Fund managers must also distribute any income that their securities generate. Bond funds typically pay out yields, but so do some stock funds if the stocks they own pay dividends.

Unless you own your mutual fund through a 401(k) plan, an IRA, or some other type of tax-deferred account, you'll owe taxes on that distribution—even if you reinvested it (used the distribution to buy more shares of the fund). That is particularly painful if you have just purchased the fund, because you are paying taxes for gains you didn't get.

Turnover


A fund's turnover rate basically represents the percentage of a fund's holdings that change every year. "Turnover" is the gross proceeds from all sales divided by the total assets in the mutual fund. In plainer English, turnover represents how much of a mutual fund's holdings are changed over the course of a year through buying and selling.

It is ironic that a mutual fund’s high turnover excarbates the tax issue. Higher the turnover of a fund more taxes it can incur due to realized capital gains. This is more common for the small cap mutual funds. So the bottom line is a fund with turnover of 85% will be far more tax inefficient than a fund with turnover of 20%. Authoritative studies suggest that turnover rates would have to be reduced to 20 percent or less to engender a material lessening of the tax burden. Tax efficiency and maximizing money in the market that is compounding value is a key part of generating long-term, excess returns. In fact, when you calculate the effect of taxes, the margin of outperformance that many short-term oriented investors say they enjoy is whittled down. Although the standard defense is that you have to sell sometime, the reality is that if the money compounds over long periods of time and you capture lower tax rates for being a longer-term holder, on an after-tax basis the difference can be quite profound.

Alleviate tax headaches by following these tips:

1.      Ask a fund company if a distribution is imminent before buying a fund, especially if you are investing late in the calendar year. (Funds often make capital-gains distributions in December.)
2.      Place tax-inefficient funds in tax-deferred accounts, such as IRAs or 401(k)s.
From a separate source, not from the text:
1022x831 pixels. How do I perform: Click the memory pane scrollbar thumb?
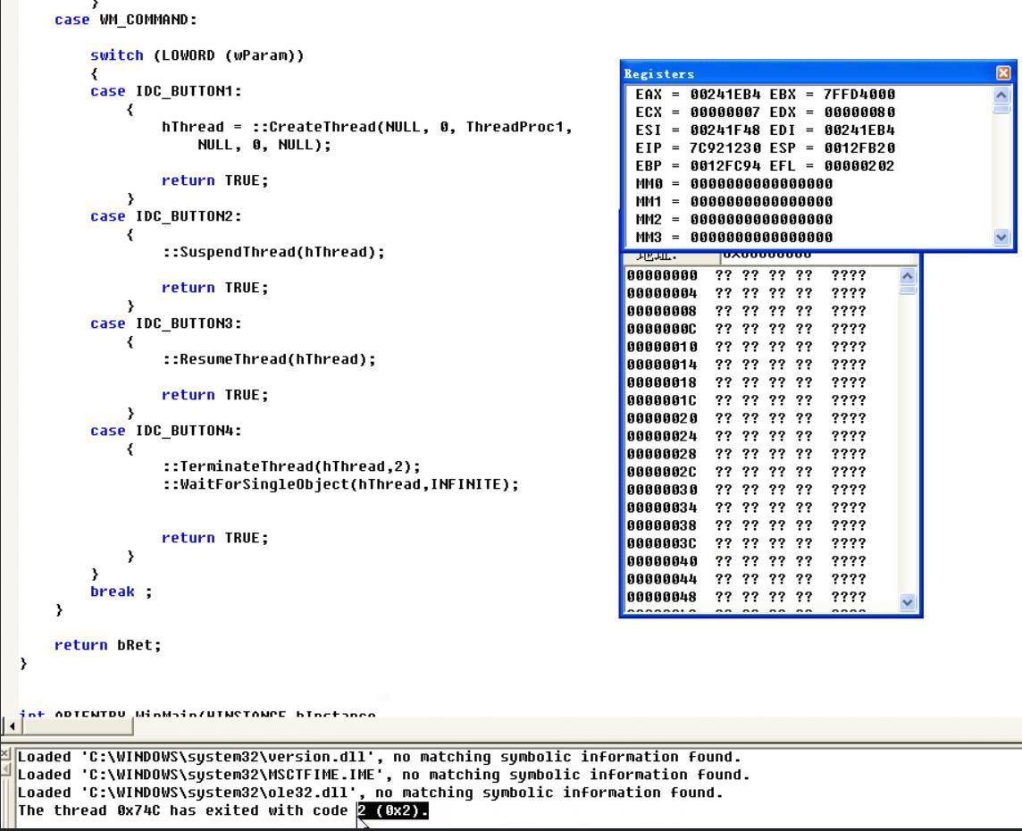coord(908,290)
If a fund has a turnover rate of 100% or more, it's a good indication that limiting the tax collector's cut isn't one of the manager's objectives.
3.    Search for extremely low-turnover funds—in other words, funds in which the manager isn't doing a lot of buying and selling and therefore isn't realizing a lot of taxable capital gains.
4.   Favor funds run by managers who have their own wealth invested in their funds. These managers are likely to be tax conscious because at least some of the money they have invested in their funds is in taxable accounts. Fund companies now have to report to the SEC annually how much managers have invested in their funds.
5.     If you want to buy a bond fund and are in a higher tax bracket, consider municipal-bond funds. Income from these funds is usually tax-exempt.
6.      Consider tax-managed funds. These funds use a series of strategies to limit their taxable distributions. Vanguard, Fidelity, and T. Rowe Price all offer tax-managed funds.